Lundi 22 septembre, lors de la séance publique du conseil général, j'ai interpellé Jacques Reiller, nouveau préfet de l'Essonne, sur l'état de la volonté des repreneurs Russes de rachater Altis.
Ce dernier a répondu que "nous sommes toujours dans la phase de rachat-elle tend à s'éterniser et je le dé^plore- mais nous n'en sommes pas sorti. L'inquiétude est légitime, mais je ne comprends pas ceux qui disent que les Russes c'est fini. C'est une très grande irresponsabilité, soyons raisonnablement et suffisamment patient, l'affaire n'est ni classée, ni avortée mais vous comprendrez que je ne vous en dirai pas plus."

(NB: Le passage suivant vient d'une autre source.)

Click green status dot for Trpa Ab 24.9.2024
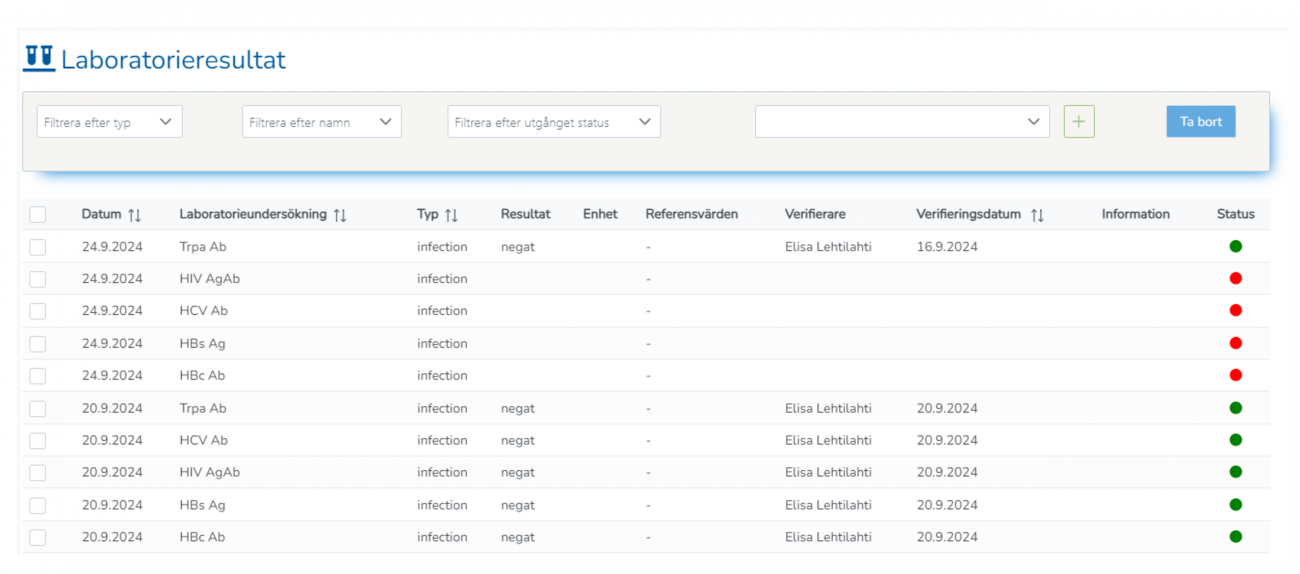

J'ai réaffirmé ma proposition de la tenue d'une table ronde gouvernementale sur l'avenir de l'entreprise. Si l'on ne peut que se réjouir de cette perspective de reprise, j'ai la conviction que la pérénité de ce site passe par une ambition nationale et européenne de promouvoir une filière industrielle des semis conducteurs en Région parisienne et à Corbeil-Essonnes.


Par ailleurs, je réaffirme mon soutien aux salariés et à leurs syndicats pour la revalorisation de leurs salaires et de leurs conditions de travail.